* EXERCISE OBJECTIVE *
Pull out the records, starting at the first line and ending at the line that contains "will click(347, 103).", and reproduce those lines word for word.

[Data drawn from a collection]
+ + +

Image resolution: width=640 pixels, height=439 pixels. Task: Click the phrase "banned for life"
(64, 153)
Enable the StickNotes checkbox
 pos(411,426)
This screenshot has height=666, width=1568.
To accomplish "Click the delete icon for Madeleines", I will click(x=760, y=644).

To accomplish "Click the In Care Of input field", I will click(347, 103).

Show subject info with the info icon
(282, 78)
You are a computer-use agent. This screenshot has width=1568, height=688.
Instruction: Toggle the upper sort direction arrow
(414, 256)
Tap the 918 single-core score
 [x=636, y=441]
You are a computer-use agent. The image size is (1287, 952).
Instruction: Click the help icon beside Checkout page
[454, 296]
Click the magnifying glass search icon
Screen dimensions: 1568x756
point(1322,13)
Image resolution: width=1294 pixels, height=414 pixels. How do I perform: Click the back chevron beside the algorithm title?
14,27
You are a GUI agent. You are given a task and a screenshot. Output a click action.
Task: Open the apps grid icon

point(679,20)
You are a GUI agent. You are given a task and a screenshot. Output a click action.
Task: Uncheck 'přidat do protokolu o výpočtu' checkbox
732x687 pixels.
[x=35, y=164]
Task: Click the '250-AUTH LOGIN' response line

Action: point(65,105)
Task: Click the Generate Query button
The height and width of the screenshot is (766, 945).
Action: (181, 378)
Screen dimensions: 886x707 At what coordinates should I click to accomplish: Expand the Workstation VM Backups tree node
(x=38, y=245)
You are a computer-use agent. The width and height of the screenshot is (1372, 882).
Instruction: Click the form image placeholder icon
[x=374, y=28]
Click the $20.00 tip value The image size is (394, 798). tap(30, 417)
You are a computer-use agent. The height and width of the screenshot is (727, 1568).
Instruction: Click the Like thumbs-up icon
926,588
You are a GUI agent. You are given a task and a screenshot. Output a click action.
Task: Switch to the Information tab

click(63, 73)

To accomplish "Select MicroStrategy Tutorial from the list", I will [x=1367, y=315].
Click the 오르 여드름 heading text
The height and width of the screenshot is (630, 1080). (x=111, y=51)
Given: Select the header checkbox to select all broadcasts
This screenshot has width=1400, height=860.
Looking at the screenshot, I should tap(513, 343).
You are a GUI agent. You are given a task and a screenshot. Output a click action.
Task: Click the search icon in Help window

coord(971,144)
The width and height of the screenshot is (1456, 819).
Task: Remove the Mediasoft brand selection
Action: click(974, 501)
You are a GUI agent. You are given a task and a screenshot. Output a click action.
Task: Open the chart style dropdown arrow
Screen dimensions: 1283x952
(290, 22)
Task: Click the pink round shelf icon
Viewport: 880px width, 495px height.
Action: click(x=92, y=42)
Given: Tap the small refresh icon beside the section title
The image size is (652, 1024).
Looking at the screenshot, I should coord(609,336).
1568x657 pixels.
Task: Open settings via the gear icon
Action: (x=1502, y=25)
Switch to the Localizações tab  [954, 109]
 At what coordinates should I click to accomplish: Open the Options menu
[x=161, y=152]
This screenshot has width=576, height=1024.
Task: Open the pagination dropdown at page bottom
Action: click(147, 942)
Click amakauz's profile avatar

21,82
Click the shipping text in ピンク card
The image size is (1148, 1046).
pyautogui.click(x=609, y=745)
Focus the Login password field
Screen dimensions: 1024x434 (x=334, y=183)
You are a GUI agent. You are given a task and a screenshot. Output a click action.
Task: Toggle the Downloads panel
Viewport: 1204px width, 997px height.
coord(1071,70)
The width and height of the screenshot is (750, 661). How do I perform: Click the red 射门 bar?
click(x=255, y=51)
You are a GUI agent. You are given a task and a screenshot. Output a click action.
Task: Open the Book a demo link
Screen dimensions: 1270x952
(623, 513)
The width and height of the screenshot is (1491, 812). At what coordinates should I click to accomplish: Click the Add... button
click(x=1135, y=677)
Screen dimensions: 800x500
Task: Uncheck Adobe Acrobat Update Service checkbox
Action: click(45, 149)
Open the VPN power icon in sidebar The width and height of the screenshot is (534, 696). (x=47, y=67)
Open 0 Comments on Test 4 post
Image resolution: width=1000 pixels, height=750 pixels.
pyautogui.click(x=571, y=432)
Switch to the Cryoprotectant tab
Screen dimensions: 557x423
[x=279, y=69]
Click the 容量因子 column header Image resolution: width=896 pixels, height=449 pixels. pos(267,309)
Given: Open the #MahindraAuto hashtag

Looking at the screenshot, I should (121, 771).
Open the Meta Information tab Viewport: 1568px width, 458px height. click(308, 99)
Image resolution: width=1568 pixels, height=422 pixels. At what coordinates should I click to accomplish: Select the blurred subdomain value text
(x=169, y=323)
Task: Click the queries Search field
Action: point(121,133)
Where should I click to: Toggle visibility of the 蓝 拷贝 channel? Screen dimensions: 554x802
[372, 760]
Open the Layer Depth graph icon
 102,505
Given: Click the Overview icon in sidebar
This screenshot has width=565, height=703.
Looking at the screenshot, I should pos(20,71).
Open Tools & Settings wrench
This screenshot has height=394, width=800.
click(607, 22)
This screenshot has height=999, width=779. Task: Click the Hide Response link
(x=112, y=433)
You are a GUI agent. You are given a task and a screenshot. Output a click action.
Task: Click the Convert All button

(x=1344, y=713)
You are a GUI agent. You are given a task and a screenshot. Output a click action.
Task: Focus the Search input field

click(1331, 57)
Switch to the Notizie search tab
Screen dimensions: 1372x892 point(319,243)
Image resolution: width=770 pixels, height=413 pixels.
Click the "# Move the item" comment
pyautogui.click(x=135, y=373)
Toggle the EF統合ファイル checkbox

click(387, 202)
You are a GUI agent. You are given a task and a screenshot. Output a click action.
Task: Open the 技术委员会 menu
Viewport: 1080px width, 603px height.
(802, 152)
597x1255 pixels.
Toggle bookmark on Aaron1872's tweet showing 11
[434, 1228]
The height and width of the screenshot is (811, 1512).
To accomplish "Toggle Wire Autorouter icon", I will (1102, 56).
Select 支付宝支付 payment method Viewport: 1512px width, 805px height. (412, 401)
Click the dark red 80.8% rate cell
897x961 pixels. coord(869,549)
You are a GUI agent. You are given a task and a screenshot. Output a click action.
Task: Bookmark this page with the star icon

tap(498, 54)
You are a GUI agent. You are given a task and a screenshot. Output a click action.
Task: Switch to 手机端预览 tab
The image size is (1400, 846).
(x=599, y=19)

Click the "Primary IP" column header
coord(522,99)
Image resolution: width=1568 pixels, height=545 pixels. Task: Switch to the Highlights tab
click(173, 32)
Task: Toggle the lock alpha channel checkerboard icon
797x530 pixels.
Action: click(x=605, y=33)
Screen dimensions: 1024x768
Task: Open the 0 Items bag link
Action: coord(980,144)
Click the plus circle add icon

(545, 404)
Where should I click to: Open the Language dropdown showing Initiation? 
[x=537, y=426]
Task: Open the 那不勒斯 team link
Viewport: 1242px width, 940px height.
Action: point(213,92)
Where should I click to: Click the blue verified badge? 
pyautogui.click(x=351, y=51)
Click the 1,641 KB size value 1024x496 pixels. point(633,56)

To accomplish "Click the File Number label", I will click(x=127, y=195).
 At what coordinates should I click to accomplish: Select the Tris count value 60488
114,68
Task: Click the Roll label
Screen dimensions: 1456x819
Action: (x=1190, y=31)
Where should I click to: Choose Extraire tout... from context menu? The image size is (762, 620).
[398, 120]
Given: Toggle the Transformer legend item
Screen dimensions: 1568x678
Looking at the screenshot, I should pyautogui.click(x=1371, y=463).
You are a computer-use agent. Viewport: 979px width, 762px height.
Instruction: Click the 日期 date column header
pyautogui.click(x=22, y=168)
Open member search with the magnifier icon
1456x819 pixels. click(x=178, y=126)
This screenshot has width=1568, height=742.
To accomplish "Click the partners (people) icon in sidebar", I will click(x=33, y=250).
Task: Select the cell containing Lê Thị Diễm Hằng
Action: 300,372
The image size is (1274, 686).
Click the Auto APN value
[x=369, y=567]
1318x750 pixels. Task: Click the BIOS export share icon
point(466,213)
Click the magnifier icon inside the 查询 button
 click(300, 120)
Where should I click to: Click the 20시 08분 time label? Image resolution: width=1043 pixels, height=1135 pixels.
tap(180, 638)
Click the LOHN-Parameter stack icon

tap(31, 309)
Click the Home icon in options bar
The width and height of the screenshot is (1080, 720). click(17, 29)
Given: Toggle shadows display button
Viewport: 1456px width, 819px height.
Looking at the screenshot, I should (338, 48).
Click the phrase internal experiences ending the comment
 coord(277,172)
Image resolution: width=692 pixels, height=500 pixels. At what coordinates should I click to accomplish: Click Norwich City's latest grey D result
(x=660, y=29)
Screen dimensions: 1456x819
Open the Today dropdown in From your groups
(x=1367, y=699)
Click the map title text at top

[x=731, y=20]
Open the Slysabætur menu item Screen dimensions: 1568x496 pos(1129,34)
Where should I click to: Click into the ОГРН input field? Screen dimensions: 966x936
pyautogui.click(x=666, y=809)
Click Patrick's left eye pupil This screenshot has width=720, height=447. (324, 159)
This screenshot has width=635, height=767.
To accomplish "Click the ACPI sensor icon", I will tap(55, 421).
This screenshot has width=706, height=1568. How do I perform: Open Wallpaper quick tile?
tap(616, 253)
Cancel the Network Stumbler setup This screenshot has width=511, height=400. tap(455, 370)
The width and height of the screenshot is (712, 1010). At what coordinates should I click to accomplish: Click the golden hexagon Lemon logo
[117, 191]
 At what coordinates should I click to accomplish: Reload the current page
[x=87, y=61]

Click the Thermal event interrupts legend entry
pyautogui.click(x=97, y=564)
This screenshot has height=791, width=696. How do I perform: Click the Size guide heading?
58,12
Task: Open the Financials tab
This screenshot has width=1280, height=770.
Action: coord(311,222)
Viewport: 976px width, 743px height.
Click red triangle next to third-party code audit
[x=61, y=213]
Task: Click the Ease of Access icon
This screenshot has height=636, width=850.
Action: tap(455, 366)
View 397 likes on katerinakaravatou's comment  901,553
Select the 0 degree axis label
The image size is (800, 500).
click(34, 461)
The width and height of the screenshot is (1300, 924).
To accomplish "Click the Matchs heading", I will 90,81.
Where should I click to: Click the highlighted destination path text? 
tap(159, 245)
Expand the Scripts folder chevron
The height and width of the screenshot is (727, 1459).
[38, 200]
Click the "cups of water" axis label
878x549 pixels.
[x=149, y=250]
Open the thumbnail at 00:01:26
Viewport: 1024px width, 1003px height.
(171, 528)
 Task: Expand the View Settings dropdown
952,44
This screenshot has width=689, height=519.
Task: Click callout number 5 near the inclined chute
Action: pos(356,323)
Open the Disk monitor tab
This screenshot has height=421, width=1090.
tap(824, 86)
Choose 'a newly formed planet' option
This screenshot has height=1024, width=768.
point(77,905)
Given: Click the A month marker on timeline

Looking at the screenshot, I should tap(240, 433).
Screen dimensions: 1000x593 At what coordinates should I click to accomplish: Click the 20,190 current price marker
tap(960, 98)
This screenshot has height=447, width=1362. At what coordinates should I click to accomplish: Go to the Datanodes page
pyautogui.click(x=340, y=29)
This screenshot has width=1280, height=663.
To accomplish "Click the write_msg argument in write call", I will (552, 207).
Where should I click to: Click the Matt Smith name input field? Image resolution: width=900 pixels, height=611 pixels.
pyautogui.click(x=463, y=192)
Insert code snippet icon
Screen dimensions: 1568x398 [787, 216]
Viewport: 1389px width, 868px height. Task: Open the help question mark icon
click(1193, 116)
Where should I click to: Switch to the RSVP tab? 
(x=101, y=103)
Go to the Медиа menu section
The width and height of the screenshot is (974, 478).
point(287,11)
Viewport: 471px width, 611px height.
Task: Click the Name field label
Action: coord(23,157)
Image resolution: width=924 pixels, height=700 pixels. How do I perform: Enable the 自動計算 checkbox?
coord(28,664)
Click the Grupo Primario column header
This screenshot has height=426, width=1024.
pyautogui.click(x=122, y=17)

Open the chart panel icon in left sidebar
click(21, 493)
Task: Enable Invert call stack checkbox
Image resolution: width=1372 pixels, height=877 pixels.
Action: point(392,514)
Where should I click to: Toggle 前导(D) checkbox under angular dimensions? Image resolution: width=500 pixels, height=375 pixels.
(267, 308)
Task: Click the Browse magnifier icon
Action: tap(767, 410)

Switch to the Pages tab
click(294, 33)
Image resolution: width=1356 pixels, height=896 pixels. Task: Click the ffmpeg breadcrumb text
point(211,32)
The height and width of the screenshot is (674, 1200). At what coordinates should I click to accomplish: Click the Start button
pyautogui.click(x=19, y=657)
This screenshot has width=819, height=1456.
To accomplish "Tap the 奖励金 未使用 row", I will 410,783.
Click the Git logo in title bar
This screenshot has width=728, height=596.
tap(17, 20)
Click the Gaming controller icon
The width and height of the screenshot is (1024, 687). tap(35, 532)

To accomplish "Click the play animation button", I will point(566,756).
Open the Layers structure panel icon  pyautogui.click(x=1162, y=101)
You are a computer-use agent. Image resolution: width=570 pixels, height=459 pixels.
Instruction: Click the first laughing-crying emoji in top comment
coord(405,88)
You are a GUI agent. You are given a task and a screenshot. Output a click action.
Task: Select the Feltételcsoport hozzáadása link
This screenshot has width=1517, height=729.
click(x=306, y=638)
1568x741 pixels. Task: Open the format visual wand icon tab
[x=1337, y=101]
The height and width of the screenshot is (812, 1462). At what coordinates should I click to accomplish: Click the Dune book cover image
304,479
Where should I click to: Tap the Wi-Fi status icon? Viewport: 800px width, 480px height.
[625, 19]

+ + +

* RIGHT ANSWER *
Image resolution: width=640 pixels, height=439 pixels. Task: Click the phrase "banned for life"
(64, 153)
Enable the StickNotes checkbox
 pos(411,426)
This screenshot has height=666, width=1568.
To accomplish "Click the delete icon for Madeleines", I will click(x=760, y=644).

To accomplish "Click the In Care Of input field", I will click(347, 103).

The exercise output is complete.